Ist es perfekt? Keine Kampfkunst ist das. Jeder, der Perfektion beansprucht, sollte sorgfältig beobachtet werden, vorzugsweise aus sicherer Entfernung und in der Nähe eines Ausgangs.

Aber ist es ernsthaftes Studium wert?

Ja.

Weil Kokondo an einem Ort sitzt, den viele Kampfkünstler vorgeben nicht zu besetzen, obwohl sie es absolut tun: zwischen Erbe und Erfindung. Jede lebendige Kampfkunst lebt dort. Manche geben es zu. Manche verstecken es hinter einem sehr strengen Foto eines Gründers. Kokondo gibt es in seiner eigentlichen Idee zu – der Vergangenheit und der Gegenwart.

Und vielleicht ist das der Teil, den ich am meisten respektiere.

Die Vergangenheit gibt uns Knochen. Die Gegenwart gibt uns Blut. Ohne die Vergangenheit werden wir oberflächlich. Ohne die Gegenwart werden wir zu Relikten. Eine Kampfkunst braucht beides. Sie braucht Erinnerung und Druck. Sie braucht Form und Kontakt. Sie braucht Disziplin und Zweifel. Sie braucht Lehrer, die bewahren, Schüler, die hinterfragen, und genug blaue Flecken, um alle ehrlich zu halten.

Kokondo mag in Japan nicht weit verbreitet sein. Es mag nicht jeden Abstammungs-Puristen zufriedenstellen. Es mag ungelöste historische Details enthalten, die Vorsicht verdienen. Aber als Kampfidee hat es Biss. Es sagt, dass Tradition kein Museumsraum ist. Es ist eine Waffe, die immer noch in die Hand passen muss. Es sagt, dass Kata keine tote Bewegung ist, sondern komprimiertes Wissen. Es sagt, dass Selbstverteidigung mehr sein muss als Sport, mehr als Fantasie und sicherlich mehr als lautes Schreien, während man teure Pyjamas trägt.
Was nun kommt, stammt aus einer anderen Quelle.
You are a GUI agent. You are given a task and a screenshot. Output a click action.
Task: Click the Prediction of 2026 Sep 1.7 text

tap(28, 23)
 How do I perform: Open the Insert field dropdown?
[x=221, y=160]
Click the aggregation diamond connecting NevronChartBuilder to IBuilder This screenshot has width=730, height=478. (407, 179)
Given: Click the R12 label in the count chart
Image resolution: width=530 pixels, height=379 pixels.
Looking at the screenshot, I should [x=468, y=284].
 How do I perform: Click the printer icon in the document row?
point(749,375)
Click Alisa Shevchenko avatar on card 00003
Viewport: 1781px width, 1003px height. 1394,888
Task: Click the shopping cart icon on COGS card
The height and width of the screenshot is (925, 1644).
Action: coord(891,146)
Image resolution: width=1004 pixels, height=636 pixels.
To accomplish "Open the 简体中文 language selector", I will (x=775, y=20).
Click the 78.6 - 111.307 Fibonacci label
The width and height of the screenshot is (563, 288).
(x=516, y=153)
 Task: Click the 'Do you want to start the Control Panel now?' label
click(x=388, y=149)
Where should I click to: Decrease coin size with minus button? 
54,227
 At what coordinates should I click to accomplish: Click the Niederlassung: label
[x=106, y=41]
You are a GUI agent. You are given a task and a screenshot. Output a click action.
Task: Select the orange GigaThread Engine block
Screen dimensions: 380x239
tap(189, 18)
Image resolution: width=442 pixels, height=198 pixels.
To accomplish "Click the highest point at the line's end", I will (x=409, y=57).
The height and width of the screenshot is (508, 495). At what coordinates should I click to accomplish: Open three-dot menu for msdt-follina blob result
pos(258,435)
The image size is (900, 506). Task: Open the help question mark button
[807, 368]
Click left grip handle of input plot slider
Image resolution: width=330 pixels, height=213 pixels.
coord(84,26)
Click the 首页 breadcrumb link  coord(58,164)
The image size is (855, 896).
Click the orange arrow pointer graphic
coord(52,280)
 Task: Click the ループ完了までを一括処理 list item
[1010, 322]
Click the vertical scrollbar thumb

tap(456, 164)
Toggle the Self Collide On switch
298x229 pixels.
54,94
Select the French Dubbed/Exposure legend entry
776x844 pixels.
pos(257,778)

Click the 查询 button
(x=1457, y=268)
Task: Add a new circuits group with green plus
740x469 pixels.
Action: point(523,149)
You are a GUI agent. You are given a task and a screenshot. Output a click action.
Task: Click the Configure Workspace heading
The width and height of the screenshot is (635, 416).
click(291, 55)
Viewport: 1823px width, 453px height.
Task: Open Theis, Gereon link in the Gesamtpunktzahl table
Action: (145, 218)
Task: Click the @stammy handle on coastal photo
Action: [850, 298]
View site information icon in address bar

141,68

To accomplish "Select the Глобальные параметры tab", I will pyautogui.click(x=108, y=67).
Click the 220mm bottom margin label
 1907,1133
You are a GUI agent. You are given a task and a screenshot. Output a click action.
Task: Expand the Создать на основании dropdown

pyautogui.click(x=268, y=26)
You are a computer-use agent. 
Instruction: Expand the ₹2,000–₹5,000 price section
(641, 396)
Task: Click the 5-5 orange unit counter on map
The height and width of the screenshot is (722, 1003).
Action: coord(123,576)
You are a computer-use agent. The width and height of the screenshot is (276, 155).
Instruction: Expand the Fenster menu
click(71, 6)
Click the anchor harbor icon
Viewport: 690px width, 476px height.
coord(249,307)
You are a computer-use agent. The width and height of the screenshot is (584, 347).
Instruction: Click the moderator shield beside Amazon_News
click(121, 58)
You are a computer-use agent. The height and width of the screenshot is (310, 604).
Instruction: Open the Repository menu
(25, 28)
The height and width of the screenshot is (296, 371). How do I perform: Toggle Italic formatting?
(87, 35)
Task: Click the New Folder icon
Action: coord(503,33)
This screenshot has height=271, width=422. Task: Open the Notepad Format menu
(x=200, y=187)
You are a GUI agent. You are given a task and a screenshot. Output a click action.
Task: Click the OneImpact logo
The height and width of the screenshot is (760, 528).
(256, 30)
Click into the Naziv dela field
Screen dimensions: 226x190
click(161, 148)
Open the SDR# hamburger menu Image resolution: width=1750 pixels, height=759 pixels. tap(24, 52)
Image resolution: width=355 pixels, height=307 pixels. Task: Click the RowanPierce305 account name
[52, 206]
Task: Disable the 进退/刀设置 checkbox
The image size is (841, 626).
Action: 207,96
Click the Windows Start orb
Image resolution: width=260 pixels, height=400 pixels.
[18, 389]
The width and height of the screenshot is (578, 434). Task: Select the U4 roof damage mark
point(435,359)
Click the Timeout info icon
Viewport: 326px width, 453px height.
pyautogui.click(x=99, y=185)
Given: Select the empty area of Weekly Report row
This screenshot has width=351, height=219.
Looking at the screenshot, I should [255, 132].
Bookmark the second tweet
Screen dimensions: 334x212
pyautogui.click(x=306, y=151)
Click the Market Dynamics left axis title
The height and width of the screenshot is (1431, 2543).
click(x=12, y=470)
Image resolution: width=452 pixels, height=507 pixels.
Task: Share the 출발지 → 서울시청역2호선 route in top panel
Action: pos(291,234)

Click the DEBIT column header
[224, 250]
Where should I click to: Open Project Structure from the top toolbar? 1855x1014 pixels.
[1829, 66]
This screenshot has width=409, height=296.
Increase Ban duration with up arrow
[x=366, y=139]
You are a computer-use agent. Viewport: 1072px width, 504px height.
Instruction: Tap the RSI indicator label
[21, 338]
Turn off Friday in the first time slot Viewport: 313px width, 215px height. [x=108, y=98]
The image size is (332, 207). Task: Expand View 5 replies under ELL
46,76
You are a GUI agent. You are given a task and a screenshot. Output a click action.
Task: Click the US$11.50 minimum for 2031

Und ja, ich weiß, sie heißen Gi.

Lasst mich meinen Spaß haben.

Am Ende ist Kokondo am nützlichsten, wenn wir aufhören zu fragen, ob es alt genug, rein genug, japanisch genug oder berühmt genug ist, und anfangen, die bessere Frage zu stellen: Lehrt es den menschlichen Körper, mit Intelligenz zu überleben?

Denn dort werden Kampfkünste real.

Nicht im Mythos.

Nicht in der Broschüre.

Nicht in der Diskussion unter einem Facebook-Beitrag, wo jeder nach zwei Minuten auf Google plötzlich zum Historiker, Kämpfer und Sprachexperten wird.

Sondern im Körper.

Im genommenen Gleichgewicht.

In kontrollierter Mitte.

In Bewegung, die eintritt, sich dreht, bricht, entkommt und antwortet.

Im stillen Moment, wenn Tradition aufhört, Dekoration zu sein und Funktion wird.

Dort wird Kokondo interessant.

Und dort, ob man das Etikett mag oder nicht, treffen Vergangenheit und Gegenwart aufeinander.